Now draw a line from this point to the seam that joins the main scarf section to the beige wood section. End your line where the two previously sewn seams intersect.
Draw the same line on the other side.
Starting on one long edge, stitch along the drawn line. Pivot at the point and then stitch along the second line to the opposite long edge.
Finally, clip the corners in readiness for turning the scarf right side out again.
Now that both ends are sewn closed, turn your scarf right side out using the gap you left in the side seam. Handstitch this closed with a slipstitch and you’re done!
If you added the name tag, you can write on it with a fabric marker, or handstitch a name on it using embroidery thread.
There you have it, a no-tie scarf as a pencil! Perfect for back to school, or just for kids like mine who like to write on the walls!
What a cute idea Shelley! I love that’s it personalized too. So annoying when things get lost in the mountain of winter clothes at school.
Darling, Shelley! And I had never heard of shaving off the paint to write your name. What a great idea!

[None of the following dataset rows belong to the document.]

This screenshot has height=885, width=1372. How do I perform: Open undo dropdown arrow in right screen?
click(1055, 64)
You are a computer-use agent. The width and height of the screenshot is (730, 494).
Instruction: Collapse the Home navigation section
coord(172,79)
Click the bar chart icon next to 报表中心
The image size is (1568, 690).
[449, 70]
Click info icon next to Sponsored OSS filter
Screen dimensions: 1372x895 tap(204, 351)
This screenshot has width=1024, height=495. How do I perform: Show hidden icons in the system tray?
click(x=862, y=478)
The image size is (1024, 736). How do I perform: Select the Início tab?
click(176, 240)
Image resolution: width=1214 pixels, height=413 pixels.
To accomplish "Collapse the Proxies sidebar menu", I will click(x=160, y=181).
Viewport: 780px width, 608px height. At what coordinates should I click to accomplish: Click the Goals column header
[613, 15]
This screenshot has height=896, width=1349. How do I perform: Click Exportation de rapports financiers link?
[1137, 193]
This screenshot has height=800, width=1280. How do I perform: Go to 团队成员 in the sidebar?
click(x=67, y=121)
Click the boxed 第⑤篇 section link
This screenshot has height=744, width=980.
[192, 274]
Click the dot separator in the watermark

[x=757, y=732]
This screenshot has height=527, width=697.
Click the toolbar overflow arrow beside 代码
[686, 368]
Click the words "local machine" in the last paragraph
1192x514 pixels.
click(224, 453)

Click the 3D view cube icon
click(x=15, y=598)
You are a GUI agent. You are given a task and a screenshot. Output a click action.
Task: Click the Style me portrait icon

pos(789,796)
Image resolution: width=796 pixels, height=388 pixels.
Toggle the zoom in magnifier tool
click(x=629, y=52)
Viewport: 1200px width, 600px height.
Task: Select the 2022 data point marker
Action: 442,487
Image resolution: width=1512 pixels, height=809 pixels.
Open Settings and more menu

OH, SO CLEVER. . . UNIQUE TOO, A LONG PENCIL SCARF! Simple & EASY-TO-FOLLOW sewing instruction on your “NO TIE” Pencil Scarf tutorial, Shelley. To know you made this as a gift to a young friend, how generous … who’s certain to get many compliments when wearing to school or any place. I like the name added to the scarf. THANKS for sharing. I’m telling 2 nieces who sew because they would probably like to sew this for their kids. Sarah
Super duper cute! I’m a teacher and hopefully can find the time to make one for myself.
That looks great Shelley! We used to have a shaved off bit at the end of the pencil with our names on too (maybe it’s a Melbourne thing!).
Adorable scarf, Shelley! Thank you for sharing how you made it.:)
I have to say I’ve never heard of shaving off the paint either, but I thought maybe it was something done, “after my time” and not “back in the day”, LOL! Maybe it IS just an Aussie thing?
the scarf sure is cute though. Thanks so much for the tute. May have to make for a church auction, since I don’t have any little ones to sew for at this time. Hopefully soon!
Hi Shelley, I never see this type of idea in my life and its incredible and the method you saw us it just excellent and I like to make for someone I am sure he would like to wear this way. Thanks for sharing this amazing idea.